[Data entries]
====

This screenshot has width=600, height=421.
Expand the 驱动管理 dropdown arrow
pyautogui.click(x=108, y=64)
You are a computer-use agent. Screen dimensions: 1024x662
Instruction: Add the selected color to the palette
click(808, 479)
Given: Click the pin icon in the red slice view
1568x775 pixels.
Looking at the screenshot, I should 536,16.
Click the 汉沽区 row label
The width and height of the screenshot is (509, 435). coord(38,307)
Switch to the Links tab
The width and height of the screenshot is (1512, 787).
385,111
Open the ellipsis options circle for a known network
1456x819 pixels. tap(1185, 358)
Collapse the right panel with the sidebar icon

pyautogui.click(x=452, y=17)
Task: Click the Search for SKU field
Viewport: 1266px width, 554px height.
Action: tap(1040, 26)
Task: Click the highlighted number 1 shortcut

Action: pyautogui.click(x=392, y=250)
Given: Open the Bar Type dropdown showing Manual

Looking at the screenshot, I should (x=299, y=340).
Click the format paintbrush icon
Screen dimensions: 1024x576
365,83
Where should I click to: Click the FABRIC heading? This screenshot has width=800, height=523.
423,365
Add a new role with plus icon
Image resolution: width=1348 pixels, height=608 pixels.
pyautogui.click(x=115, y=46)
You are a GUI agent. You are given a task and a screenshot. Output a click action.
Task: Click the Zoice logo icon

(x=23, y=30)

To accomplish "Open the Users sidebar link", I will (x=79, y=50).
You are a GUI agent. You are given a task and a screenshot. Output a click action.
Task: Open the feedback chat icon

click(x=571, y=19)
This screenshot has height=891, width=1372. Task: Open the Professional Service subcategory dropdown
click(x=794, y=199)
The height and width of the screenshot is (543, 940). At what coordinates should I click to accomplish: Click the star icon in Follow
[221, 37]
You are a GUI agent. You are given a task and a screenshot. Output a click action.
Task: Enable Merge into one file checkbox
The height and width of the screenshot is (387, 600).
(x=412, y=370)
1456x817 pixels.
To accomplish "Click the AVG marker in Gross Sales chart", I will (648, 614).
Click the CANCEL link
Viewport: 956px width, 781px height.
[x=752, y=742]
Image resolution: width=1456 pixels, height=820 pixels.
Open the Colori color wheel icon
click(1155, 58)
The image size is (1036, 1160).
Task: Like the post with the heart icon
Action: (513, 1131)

====

> _YOUR INSTRUCTIONS_: Rewrite the data entries above, changing every "GUI agent" to "interface agent" and leaving all else as it is.

> _ANSWER TO THIS TASK_:
This screenshot has width=600, height=421.
Expand the 驱动管理 dropdown arrow
pyautogui.click(x=108, y=64)
You are a computer-use agent. Screen dimensions: 1024x662
Instruction: Add the selected color to the palette
click(808, 479)
Given: Click the pin icon in the red slice view
1568x775 pixels.
Looking at the screenshot, I should 536,16.
Click the 汉沽区 row label
The width and height of the screenshot is (509, 435). coord(38,307)
Switch to the Links tab
The width and height of the screenshot is (1512, 787).
385,111
Open the ellipsis options circle for a known network
1456x819 pixels. tap(1185, 358)
Collapse the right panel with the sidebar icon

pyautogui.click(x=452, y=17)
Task: Click the Search for SKU field
Viewport: 1266px width, 554px height.
Action: tap(1040, 26)
Task: Click the highlighted number 1 shortcut

Action: pyautogui.click(x=392, y=250)
Given: Open the Bar Type dropdown showing Manual

Looking at the screenshot, I should (x=299, y=340).
Click the format paintbrush icon
Screen dimensions: 1024x576
365,83
Where should I click to: Click the FABRIC heading? This screenshot has width=800, height=523.
423,365
Add a new role with plus icon
Image resolution: width=1348 pixels, height=608 pixels.
pyautogui.click(x=115, y=46)
You are a interface agent. You are given a task and a screenshot. Output a click action.
Task: Click the Zoice logo icon

(x=23, y=30)

To accomplish "Open the Users sidebar link", I will (x=79, y=50).
You are a interface agent. You are given a task and a screenshot. Output a click action.
Task: Open the feedback chat icon

click(x=571, y=19)
This screenshot has height=891, width=1372. Task: Open the Professional Service subcategory dropdown
click(x=794, y=199)
The height and width of the screenshot is (543, 940). At what coordinates should I click to accomplish: Click the star icon in Follow
[221, 37]
You are a interface agent. You are given a task and a screenshot. Output a click action.
Task: Enable Merge into one file checkbox
The height and width of the screenshot is (387, 600).
(x=412, y=370)
1456x817 pixels.
To accomplish "Click the AVG marker in Gross Sales chart", I will (648, 614).
Click the CANCEL link
Viewport: 956px width, 781px height.
[x=752, y=742]
Image resolution: width=1456 pixels, height=820 pixels.
Open the Colori color wheel icon
click(1155, 58)
The image size is (1036, 1160).
Task: Like the post with the heart icon
Action: (513, 1131)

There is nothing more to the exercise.